**Exercise text**
• • •

Marc Kneepkens has started small businesses in Europe, the US and the Middle East. At retirement age, he travels the world with his wife, who teaches in international schools. Reaching out and offering advice to the business funding community, Marc has created Business-Funding-Insider.com
VC Business Funding: the Paperwork!
Submitting paperwork for business funding is probably the least enjoyable part of the entrepreneur’s job. If not done right, the outcome will be disastrous. Here are a few tips that can increase your success ratio.
Timing and documents
You may think that writing an extensive business plan, and putting your heart and soul in it, is the first thing you need to do. Obviously it is good practice to get ‘all your ducks in a row’. It helps you get focused and starts a process of introspection, testing, expressing yourself and presenting your idea to outsiders. However, in terms of what the investor wants to see, a business plan is not the right document to start with. Investors are looking for a quick introduction to your business. They want an executive summary, a document that explains in maximum a few pages what your business is all about. It is also handy to have an even shorter version available. To get the attention, some ‘deal flow’ sources work with ‘teasers’ or ‘short exposes’. Just a few paragraphs offer the investor the basic idea. With this information the investors can sort through many deals, and look for the industry or type of business that they are interested in. The next step will be when they ask for the executive summary, and that’s when they will really start to read more attentively. From there they will request business plans and financials for further review. Next come initial investor contacts and due diligence sessions. The basic idea is ‘to get noticed’ using as little words as possible. Practice your elevator pitch, test with only a few paragraphs of words in writing, try to explain to someone on the phone what your new business is all about. You have a very short timespan there. Start this way, then expand and create your other documents. Having a variety of presentations like that helps to understand what is needed at different stages and in different situations.
At every stage of the funding process you need to get the attention and keep it going. Doing that is an art in itself: strike the note that will make them look. In order to find out how to do that, you need to know who the investor is and what he/she is looking for. Investors are people who have been through the process of creating, managing and expanding businesses themselves. They have made all of the mistakes, they have gone through the struggle, but eventually they have succeeded. Does that make them into more compassionate people who are ready to take you by the hand and guide you all the way? There may be the odd investor who will do that, but in reality investors see right through all of the shortcomings and mistakes that you are making. They are not the kind of people who will invest their time and hard earned money lightly. Hype will not have any effect on them, on the contrary. If errors are minimal, they will continue to read; however if they are structural, they will look at the next deal. Consider working with a professional. You can not be an expert in everything.

• • •

**The data**
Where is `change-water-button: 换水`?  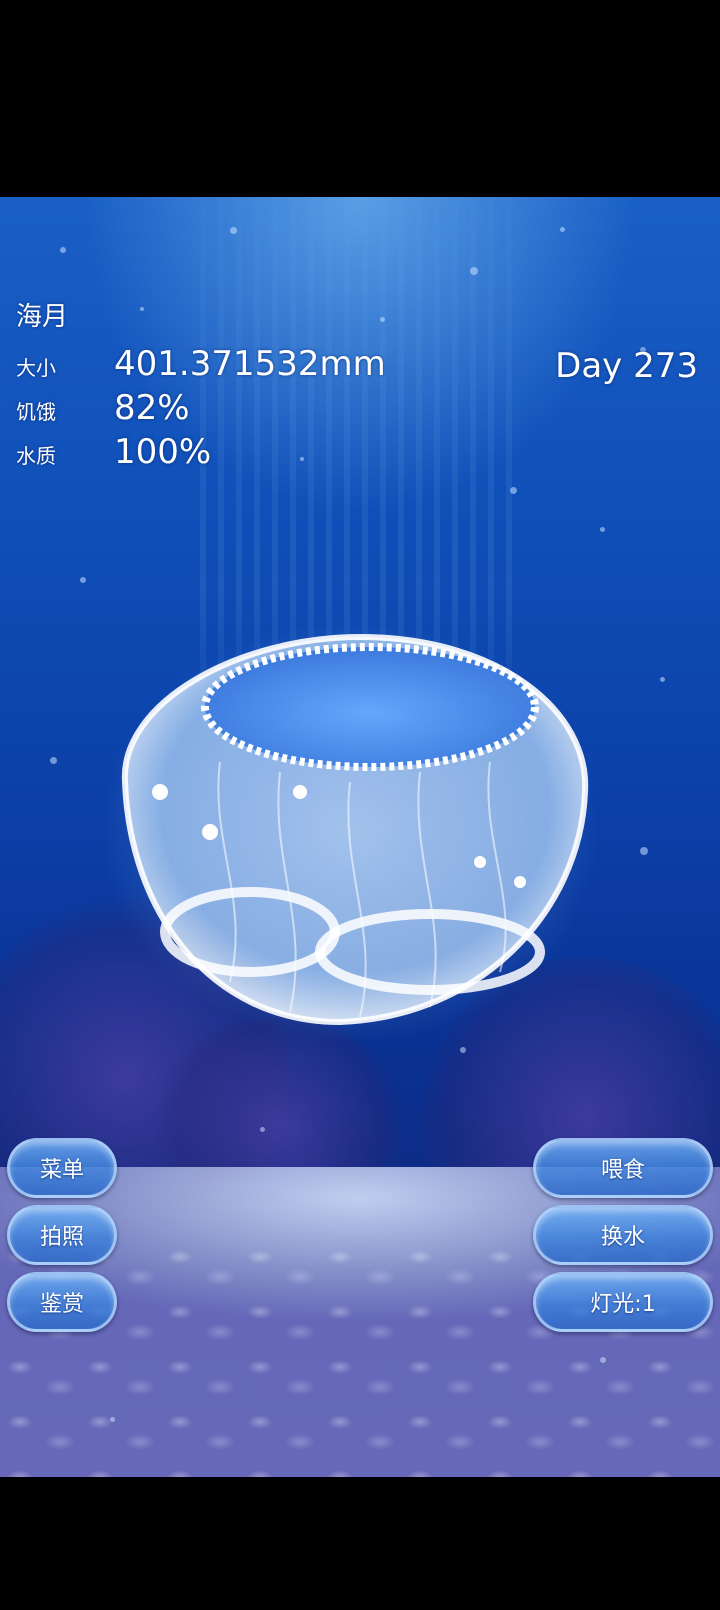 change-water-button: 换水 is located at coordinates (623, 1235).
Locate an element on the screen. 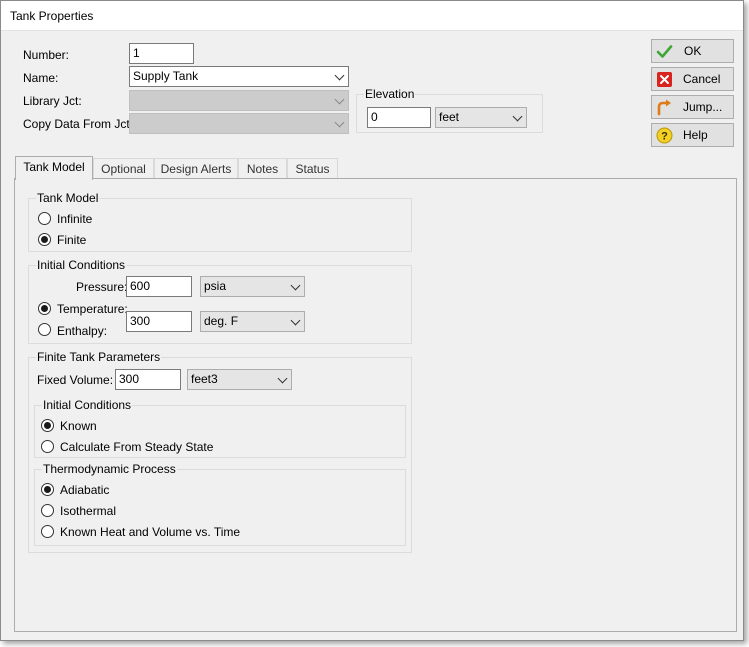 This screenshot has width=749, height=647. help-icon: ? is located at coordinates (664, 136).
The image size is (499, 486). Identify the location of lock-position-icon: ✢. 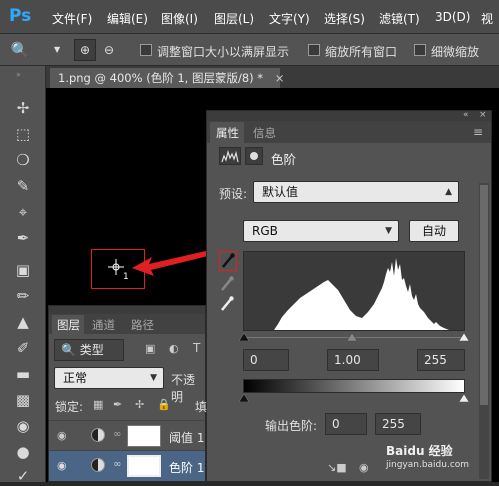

• • •

**Action item A**
Decide whether each statement agrees with the text on business funding paperwork. Answer yes or no for each, quoting the words of the text that decide it.
(i) Investors prefer to receive a full business plan as the first document.
(ii) Some deal flow sources use teasers or short exposes to gain attention.
(iii) Investors move on to the next deal when a submission has only minimal errors.
**Action item B**
Extend the text on business funding paperwork, beginning after its last sentence.

**Your response A**
(i) No: "in terms of what the investor wants to see, a business plan is not the right document to start with."
(ii) Yes: "some ‘deal flow’ sources work with ‘teasers’ or ‘short exposes’."
(iii) No: "If errors are minimal, they will continue to read"

**Your response B**
What does it take?
What is it that they are looking for? Expertise, skill, quality, integrity. Integrity runs all the way through every aspect of a business. Even if your new venture is not that new and original, you may be putting together a business with the right management, in the right sector, at the right time. You have found a way to distinguish yourself from your competition, which you know well. In the best case scenario, you have already started that business and you have sold the concept to others. Those ‘others’ are the people that work with you. Or the ones that become your clients, or referrers, or partners. You will be able to show results: contracts, cash flow, growth. You are not a dreamer, you follow through. Investors don’t sit around and wait for the best ideas to come up, they see hundreds of those every week, or even every day if they want to. Getting noticed is showing what you’ve got and what you have accomplished so far. Show that you have thought this through thoroughly, and that you are prepared. Risk needs to be minimal, with excellent and solid profit potential.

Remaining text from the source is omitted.